CAMBRIDGE, Mass. — A great deal turns on Tuesday’s primary elections in Maine. For the first time in America, ranked-choice voting — a system likely to reduce political polarization — will be used to choose candidates for governor and Congress. And the system itself, approved by Maine voters in 2016, will also be on the ballot, as a referendum. If voters rescind it, Maine will return to the prevailing system in this country — one that often elects leaders who lack majority support, and turns off many citizens.
Besides losing the national popular vote in 2016, President Trump got less than 50 percent of the vote even in six states he won. What made that possible was the plurality-rule voting system, in which each voter opts for a single candidate, and the winner is the candidate with the highest vote total, even when short of a majority. Plurality rule is used by all states in presidential voting and every state except Maine for elections for Congress and governor. But, by electing candidates whom most voters haven’t chosen, it aggravates polarization.

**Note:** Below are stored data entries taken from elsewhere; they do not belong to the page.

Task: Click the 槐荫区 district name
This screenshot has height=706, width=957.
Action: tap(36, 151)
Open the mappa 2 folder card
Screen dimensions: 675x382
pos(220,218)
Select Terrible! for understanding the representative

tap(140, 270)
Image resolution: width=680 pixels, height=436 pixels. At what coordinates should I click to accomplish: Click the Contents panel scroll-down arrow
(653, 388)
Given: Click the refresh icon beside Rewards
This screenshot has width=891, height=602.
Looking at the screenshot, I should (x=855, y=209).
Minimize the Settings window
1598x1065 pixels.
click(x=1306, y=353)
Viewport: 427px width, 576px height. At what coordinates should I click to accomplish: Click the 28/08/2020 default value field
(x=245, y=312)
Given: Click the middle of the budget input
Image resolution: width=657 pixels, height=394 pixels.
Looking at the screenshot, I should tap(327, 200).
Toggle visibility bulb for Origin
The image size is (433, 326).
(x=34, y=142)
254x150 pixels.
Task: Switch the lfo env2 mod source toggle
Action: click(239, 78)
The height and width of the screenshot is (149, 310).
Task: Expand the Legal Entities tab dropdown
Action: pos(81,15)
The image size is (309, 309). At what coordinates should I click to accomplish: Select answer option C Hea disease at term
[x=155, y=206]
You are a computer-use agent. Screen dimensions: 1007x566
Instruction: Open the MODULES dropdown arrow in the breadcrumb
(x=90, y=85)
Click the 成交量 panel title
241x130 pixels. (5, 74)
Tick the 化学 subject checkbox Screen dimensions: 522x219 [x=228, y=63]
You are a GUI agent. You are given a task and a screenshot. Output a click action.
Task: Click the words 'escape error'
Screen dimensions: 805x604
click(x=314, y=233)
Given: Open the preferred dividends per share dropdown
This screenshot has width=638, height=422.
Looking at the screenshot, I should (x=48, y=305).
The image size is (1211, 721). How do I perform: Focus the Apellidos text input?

Moreover, it often deters appealing candidates. Mr. Trump and Hillary Clinton were unpopular in 2016; a late Gallup poll rated their unfavorability at 62 percent and 57 percent, respectively. Both Bernie Sanders (the darling of liberal young people) and Michael Bloomberg (supported by numerous moderates) might have made an attractive candidate as an independent. But both stayed out of the general election because they understood that, under plurality rule, they would be splitting the anti-Trump vote with Mrs. Clinton and helping Mr. Trump to victory.
Ranked-choice voting — now being tested in Maine and increasingly in use in municipal and county elections across the country — helps solve both problems. Under this system, a voter ranks all candidates in order of preference. If no one is ranked first by more than 50 percent of voters, the candidate least often ranked first is dropped. The process then repeats until a candidate does achieve 50 percent of the top ranking. In that sense, that candidate has majority support and wins.